A Samsung apresentou ao mercado seus novos smartphones dobráveis, o Galaxy Z Fold8 e o Fold8 Ultra. Mais do que as especificações incrementais, a principal mensagem da companhia é que o formato, após sete anos e milhões de unidades vendidas, deixou de ser uma "novidade" para se tornar uma categoria estabelecida.
O argumento, apresentado por um executivo da empresa em entrevista à Fast Company, tem mérito. A jornada dos dobráveis começou com um lançamento problemático em 2019, quando as primeiras unidades enviadas a jornalistas apresentaram falhas de durabilidade. Hoje, a história é sobre refinamento. O que era um experimento caro e frágil transformou-se num produto polido, cuja maior notícia é sua crescente normalidade.
Do protótipo à prateleira
A evolução da linha Fold é uma aula sobre design iterativo. Ano após ano, a Samsung atacou os problemas fundamentais do formato: a espessura do aparelho quando fechado, a robustez da dobradiça e, principalmente, o vinco no centro da tela. Cada geração ficou um pouco mais fina e resistente, culminando nos novos modelos Fold8.

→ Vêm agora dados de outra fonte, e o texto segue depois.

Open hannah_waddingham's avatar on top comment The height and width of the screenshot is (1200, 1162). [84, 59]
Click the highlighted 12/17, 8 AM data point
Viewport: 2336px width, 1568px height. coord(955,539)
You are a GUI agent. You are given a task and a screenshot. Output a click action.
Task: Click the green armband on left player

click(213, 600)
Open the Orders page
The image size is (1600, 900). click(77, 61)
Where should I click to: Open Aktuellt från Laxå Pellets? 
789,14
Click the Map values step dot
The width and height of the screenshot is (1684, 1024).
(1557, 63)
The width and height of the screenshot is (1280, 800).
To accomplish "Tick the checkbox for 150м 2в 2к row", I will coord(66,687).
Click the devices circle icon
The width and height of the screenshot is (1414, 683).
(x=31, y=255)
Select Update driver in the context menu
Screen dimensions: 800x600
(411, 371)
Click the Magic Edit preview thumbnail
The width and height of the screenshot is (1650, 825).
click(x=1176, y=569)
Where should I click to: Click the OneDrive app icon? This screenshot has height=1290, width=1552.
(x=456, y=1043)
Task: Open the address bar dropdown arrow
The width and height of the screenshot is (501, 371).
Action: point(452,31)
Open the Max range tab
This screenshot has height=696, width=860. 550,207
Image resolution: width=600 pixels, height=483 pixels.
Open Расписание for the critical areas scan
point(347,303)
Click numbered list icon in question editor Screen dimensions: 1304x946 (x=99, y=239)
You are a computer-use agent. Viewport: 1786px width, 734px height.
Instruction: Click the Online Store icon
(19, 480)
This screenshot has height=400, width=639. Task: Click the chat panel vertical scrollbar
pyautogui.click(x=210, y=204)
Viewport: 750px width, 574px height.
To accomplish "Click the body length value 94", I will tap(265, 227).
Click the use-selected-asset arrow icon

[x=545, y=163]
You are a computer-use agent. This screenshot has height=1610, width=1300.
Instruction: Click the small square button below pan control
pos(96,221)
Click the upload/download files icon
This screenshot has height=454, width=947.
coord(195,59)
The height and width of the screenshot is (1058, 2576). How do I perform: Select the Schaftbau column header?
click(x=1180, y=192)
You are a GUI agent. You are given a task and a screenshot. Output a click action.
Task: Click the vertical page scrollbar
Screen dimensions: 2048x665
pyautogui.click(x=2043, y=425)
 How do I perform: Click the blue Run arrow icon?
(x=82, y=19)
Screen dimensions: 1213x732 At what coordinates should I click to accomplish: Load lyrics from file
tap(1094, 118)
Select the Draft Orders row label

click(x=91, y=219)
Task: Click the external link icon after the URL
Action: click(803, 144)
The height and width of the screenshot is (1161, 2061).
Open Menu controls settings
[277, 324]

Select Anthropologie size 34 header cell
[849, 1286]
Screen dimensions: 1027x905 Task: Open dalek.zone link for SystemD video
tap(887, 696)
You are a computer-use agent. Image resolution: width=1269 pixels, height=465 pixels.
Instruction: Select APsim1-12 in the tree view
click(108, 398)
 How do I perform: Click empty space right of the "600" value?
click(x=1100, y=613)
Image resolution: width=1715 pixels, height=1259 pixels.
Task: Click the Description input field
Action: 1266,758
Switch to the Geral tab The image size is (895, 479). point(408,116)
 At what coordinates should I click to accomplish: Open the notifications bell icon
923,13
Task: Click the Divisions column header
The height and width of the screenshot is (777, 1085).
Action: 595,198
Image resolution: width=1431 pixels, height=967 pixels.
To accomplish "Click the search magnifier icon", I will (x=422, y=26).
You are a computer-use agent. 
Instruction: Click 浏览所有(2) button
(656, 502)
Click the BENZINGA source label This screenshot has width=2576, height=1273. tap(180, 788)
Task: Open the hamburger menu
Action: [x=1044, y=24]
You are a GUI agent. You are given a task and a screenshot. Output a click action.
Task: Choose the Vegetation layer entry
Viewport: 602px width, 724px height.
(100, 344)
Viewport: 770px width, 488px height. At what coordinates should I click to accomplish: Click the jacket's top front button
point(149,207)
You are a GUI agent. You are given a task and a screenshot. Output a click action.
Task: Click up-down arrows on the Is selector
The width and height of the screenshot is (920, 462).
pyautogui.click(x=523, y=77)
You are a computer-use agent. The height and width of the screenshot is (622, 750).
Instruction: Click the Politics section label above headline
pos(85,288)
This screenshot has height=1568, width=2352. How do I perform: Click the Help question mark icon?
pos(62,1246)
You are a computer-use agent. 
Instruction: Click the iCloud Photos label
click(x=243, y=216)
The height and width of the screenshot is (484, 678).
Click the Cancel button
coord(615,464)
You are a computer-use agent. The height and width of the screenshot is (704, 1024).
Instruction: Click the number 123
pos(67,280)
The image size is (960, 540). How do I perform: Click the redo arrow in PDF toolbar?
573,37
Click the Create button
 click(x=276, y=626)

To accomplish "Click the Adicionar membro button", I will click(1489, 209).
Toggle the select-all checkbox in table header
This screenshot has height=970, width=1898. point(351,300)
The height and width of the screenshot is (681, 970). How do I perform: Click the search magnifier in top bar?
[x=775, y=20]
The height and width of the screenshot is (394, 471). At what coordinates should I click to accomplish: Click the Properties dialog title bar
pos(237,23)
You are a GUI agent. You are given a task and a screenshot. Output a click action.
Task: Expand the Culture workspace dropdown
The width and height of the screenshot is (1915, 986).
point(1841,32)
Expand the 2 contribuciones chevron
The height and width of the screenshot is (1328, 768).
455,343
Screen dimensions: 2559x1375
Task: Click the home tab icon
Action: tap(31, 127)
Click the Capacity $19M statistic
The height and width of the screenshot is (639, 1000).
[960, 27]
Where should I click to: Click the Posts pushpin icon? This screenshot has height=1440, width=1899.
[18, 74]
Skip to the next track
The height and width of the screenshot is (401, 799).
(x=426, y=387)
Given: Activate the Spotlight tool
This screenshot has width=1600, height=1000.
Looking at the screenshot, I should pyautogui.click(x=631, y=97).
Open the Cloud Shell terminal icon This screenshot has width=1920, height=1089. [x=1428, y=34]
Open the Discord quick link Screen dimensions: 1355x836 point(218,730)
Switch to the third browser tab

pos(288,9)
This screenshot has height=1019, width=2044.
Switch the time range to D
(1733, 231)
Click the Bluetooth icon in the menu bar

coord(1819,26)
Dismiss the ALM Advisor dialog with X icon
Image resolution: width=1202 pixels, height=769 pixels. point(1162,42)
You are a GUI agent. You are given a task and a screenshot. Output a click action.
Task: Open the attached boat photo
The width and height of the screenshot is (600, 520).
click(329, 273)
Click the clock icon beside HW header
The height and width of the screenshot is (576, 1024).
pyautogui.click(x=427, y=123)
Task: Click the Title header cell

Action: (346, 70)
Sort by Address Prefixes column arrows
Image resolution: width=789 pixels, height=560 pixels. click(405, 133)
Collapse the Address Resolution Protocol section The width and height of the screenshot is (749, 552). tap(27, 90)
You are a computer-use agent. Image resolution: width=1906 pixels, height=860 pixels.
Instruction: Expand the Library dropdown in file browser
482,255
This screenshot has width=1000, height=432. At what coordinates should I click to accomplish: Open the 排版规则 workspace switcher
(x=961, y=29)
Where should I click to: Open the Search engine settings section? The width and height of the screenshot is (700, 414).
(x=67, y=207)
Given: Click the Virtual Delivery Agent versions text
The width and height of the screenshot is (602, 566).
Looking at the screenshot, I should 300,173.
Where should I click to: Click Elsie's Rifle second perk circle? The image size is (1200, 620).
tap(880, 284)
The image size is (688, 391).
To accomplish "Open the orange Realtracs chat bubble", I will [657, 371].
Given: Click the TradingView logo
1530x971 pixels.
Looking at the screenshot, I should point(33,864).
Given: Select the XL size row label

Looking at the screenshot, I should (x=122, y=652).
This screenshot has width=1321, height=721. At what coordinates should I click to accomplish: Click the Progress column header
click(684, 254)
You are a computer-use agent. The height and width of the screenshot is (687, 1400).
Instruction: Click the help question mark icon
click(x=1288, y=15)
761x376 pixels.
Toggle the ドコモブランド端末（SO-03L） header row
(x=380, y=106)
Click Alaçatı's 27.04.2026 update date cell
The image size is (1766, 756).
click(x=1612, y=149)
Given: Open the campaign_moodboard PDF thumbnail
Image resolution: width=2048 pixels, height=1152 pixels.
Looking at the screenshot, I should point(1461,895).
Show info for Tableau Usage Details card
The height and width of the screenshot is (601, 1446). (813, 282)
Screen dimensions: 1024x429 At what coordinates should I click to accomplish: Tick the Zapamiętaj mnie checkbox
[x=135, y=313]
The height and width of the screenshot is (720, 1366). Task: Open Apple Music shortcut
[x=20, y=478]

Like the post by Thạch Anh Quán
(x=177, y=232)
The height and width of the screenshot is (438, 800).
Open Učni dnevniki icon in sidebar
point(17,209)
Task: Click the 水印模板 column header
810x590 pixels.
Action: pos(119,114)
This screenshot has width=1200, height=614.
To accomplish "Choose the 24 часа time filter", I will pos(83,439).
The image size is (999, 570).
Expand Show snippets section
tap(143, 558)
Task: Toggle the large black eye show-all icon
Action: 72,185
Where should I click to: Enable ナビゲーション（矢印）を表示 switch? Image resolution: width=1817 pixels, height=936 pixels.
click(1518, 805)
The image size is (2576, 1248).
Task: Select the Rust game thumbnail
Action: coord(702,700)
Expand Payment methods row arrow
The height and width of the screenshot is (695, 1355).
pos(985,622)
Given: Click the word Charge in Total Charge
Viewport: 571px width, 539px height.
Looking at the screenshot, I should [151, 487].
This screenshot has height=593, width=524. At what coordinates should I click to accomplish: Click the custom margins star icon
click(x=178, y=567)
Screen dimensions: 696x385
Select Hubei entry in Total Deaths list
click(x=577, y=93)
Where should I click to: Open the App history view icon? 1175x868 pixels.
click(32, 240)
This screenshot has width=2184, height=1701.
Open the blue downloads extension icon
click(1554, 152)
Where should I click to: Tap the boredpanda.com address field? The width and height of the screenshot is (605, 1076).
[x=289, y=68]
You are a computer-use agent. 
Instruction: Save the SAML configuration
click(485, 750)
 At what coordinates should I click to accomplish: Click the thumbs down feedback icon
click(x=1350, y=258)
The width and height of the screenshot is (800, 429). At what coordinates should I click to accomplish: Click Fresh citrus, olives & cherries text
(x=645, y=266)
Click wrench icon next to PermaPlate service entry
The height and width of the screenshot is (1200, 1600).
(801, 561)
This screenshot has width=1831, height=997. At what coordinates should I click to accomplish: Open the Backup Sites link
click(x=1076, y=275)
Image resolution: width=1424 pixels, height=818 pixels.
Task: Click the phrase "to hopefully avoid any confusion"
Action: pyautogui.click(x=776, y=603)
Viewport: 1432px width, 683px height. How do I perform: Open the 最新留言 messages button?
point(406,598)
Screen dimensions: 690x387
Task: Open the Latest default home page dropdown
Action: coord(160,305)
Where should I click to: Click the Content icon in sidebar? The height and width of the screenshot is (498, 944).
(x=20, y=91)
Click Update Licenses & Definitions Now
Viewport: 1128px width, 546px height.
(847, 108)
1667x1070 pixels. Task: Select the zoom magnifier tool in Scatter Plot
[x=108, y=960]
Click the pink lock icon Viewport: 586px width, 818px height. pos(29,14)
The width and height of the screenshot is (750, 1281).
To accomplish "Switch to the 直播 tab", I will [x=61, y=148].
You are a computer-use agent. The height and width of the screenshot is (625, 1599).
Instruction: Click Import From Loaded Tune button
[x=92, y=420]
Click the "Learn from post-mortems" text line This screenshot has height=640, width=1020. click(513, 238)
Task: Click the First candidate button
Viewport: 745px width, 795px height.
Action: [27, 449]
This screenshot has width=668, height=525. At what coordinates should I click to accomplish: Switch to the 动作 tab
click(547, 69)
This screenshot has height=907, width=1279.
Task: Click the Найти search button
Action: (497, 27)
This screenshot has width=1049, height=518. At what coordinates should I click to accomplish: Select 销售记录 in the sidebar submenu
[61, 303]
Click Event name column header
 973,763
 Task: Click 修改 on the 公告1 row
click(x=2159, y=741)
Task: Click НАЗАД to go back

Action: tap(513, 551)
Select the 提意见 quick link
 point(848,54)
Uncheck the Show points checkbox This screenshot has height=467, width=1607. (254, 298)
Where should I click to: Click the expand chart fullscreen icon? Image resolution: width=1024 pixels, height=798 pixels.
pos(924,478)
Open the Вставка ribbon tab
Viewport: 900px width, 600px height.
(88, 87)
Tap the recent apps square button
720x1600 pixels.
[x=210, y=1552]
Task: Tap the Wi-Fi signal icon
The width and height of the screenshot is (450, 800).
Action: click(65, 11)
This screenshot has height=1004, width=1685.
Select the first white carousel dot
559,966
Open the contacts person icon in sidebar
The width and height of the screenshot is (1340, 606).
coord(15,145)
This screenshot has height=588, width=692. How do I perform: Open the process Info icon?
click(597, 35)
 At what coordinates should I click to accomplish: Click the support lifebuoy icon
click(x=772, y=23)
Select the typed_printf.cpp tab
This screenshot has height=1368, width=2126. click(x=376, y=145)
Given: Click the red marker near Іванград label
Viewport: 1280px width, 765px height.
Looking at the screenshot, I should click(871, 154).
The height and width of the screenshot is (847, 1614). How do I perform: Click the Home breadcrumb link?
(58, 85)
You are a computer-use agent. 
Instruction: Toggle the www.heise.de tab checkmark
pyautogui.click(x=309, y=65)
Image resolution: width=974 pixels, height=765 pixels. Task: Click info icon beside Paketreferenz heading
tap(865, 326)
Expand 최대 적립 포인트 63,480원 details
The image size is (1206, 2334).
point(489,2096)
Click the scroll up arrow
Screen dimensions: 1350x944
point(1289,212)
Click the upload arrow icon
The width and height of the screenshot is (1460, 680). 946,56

A grande promessa desta geração é uma "experiência sem vinco", possibilitada por uma nova tecnologia de tela que utiliza uma fina película de titânio. É a resposta da engenharia a uma das maiores queixas estéticas e funcionais dos usuários, aproximando a experiência de uso da de um tablet convencional, sem interrupções visuais.
Estratégia dupla, barreira única
Com a maturidade, veio a segmentação. A Samsung agora oferece dois modelos: o Galaxy Z Fold8, mais leve e com tela otimizada para consumo de mídia, e o Fold8 Ultra, mais fino, com câmeras superiores e focado em produtividade. A estratégia espelha o que a Apple faz com suas linhas Pro e padrão, sinalizando que a Samsung enxerga um mercado com diferentes perfis de usuários para seus dobráveis.
O que não mudou, no entanto, é o preço. Com valores que partem de US$ 1.899, o principal obstáculo para a popularização do formato continua intacto. A empresa justifica os custos com a tecnologia avançada do display e o aumento no preço de componentes como memórias RAM, impulsionado pela demanda de data centers de IA. A normalização do design ainda não encontrou seu par na democratização do acesso.
O formato dobrável já não parece uma aposta exótica, mas uma alternativa viável ao design monolítico dos smartphones tradicionais. A Samsung provou que sabe construir um dobrável funcional e desejável. A questão que permanece em aberto é quando saberá construir um que o mercado de massa possa comprar.